And how not to appear to be the chief cheerleader for the Chancellor of the Exchequer in the approach to a general election?

On the first, the Governor of the Bank, Mark Carney, has a comprehensible narrative. Interest rates are there for the whole economy and formally for the control of inflation, though in practice are more targeted on unemployment these days. A different set of controls on bank and building society lending – “macro prudential tools” in the jargon – are supposed to prevent bubbles and, thus, financial instability (though the Bank would have a greater chance if it didn’t have to deal with the Treasury’s reckless subsidies to house buyers).

On the broader economy, the messages are also getting across. Employment, despite the caveats that should be attached to low-paid, part-time and temporary work, and the true nature of the new “self-employed” (some being merely rebranded underemployed workers), is growing. When rate rises come, we expect, they will arrive in baby, predictable steps – and slowly, say, 0.25 percentage points every few months or so. By the time they arrive next year, wage growth should have picked up so that this does not represent too painful a squeeze on household budgets. (Besides, the strength of sterling is already doing some of the work.)

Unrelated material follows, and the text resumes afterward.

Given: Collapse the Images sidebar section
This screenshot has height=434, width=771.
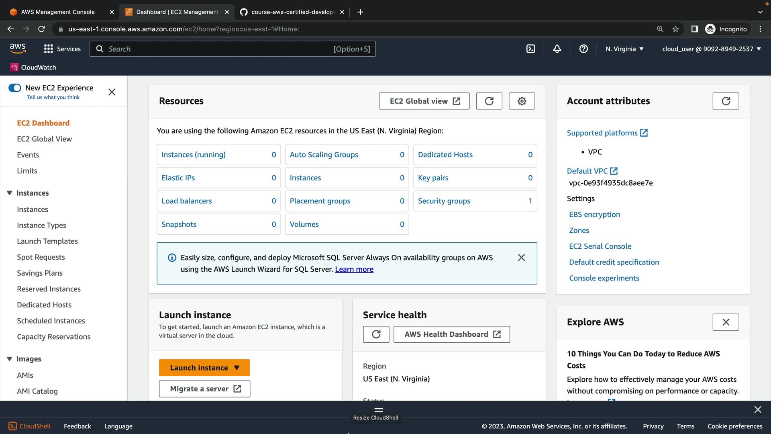Looking at the screenshot, I should pyautogui.click(x=10, y=359).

So the consensus remains that the Bank will start the long road to monetary normality with a quarter-point hike next spring. This prospect is already being spun as “good news” by ministers, as proof of George Osborne’s wise management of the economy. As if his communications strategy were not challenging enough, in the months ahead Mr Carney needs to be careful in his presentation of policy lest he appear to endorse Coalition economic reforms in advance of polling day. Good luck with that, Governor.